Slowly, then, so slowly that it seemed an age to Cole, she strode through the crowd of Jayhawkers blocking up the portico, and out into the darkness and night. Swarming about the two rooms and rumaging everywhere, a portion of the Jayhawkers kept looking for Younger, and swearing brutally at their ill-success, while another portion, watching the movements of the old negress, saw her throw away the bed-spread, clap her hands exultantly and shout: “Run, Marse Cole; run for your life. The debbils can’t catch you dis time!”

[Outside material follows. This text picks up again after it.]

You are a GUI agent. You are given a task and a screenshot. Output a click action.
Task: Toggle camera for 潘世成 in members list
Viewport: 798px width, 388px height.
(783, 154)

Giving and taking a volley that harmed no one, Cole made his escape without a struggle. As for the old negress, Goss debated sometime with himself whether he should shoot her or hang her. Unquestionably a rebel negro, she was persecuted often and often for her opinion’s sake, and hung up twice by militia to make her tell the whereabouts of Guerrillas. True to her people and her cause, she died at last in the ardor of devotion.


The Trip North in 1863

On the return from Texas in the spring of 1863, Quantrell’s journey in detail would read like a romance. The whole band, numbering thirty, were clad in Federal uniforms, Quantrell wearing that of a captain. Whenever questioned, the answer was, “A Federal scout on special service.” Such had been the severity of the winter, and such the almost dead calm in military quarters, that all ordinary vigilance seemed to have relaxed and even ordinary prudence forgotten.

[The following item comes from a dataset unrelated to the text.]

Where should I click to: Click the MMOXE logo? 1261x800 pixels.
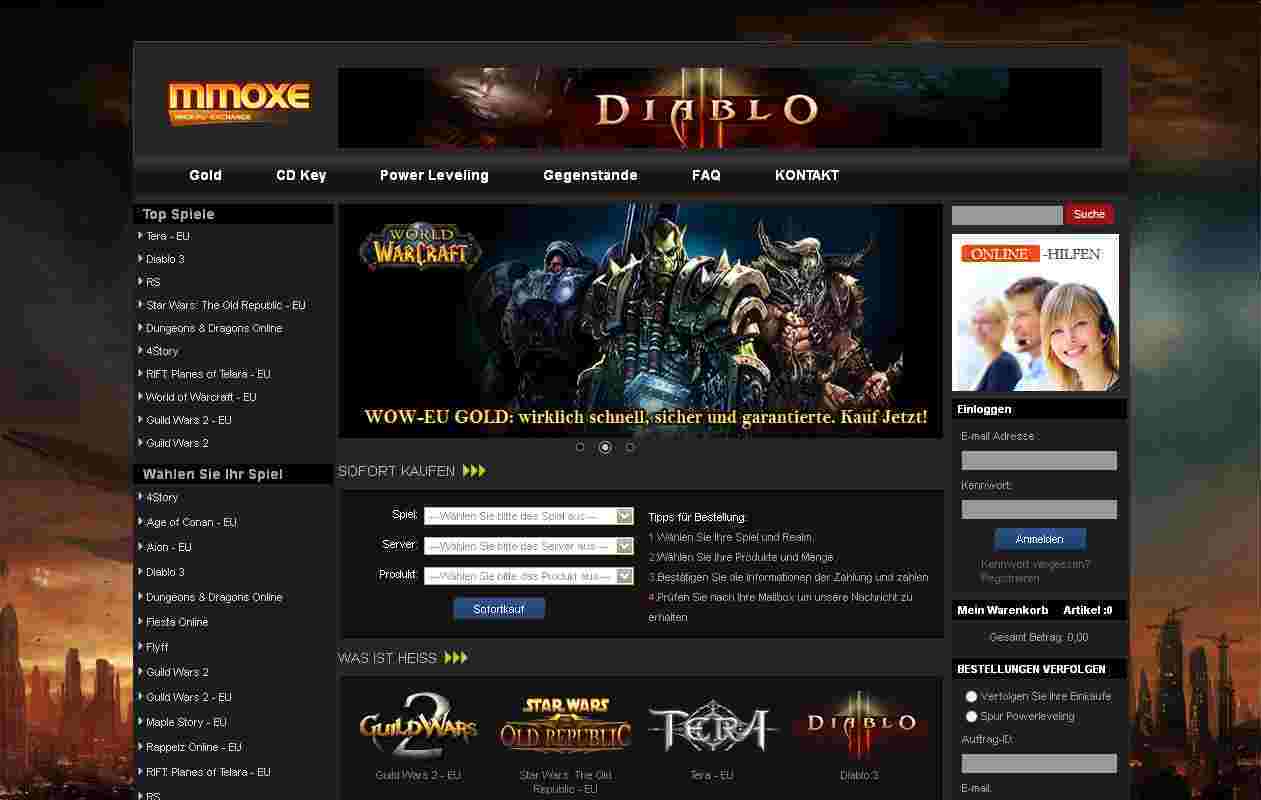click(x=238, y=103)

South of Spring River a day’s march, ten militia came upon Quantrell’s camp and invited themselves to supper. They were fed, but they were also killed. Quantrell himself was the host. He poured out the coffee, supplied attentively every little want, insisted that those whose appetites were first appeased should eat more, and then shot at his table the two nearest to him and saw the others fall beneath the revolvers of his men, with scarcely so much as a change of color in his face.

North of Spring River there was a dramatic episode. Perhaps in those days every country had its tyrants. Most generally revolutions breed monsters.

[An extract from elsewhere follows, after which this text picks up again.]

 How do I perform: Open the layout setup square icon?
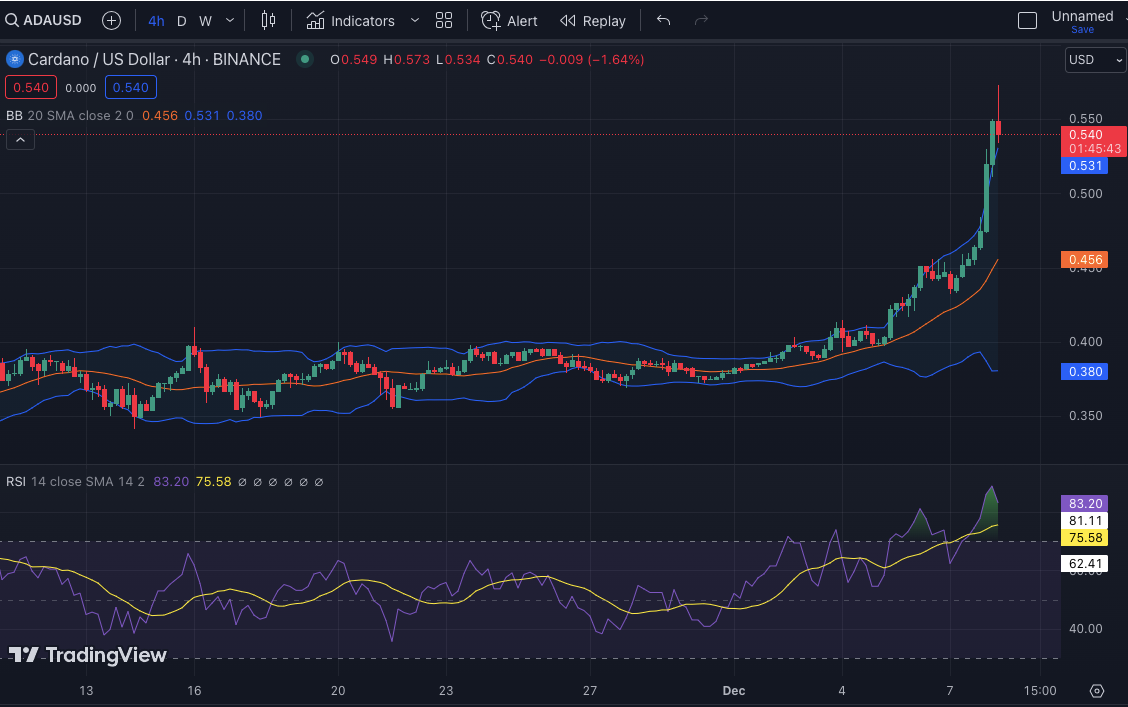pos(1027,20)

On the way to Missouri, they fell in with Marmaduke, who was commanding a bunch of Bushwhackers in St. Claire County, Missouri. He also had been wintering in Texas, and they camped one night near us. Marmaduke was telling Quantrell about an old Federal captain named Obediah Smith—what a devil he was and how he was treating the Southern people. Quantrell laughed and asked:

“Why don’t you kill him?”

Marmaduke said he was too sharp and cunning for him.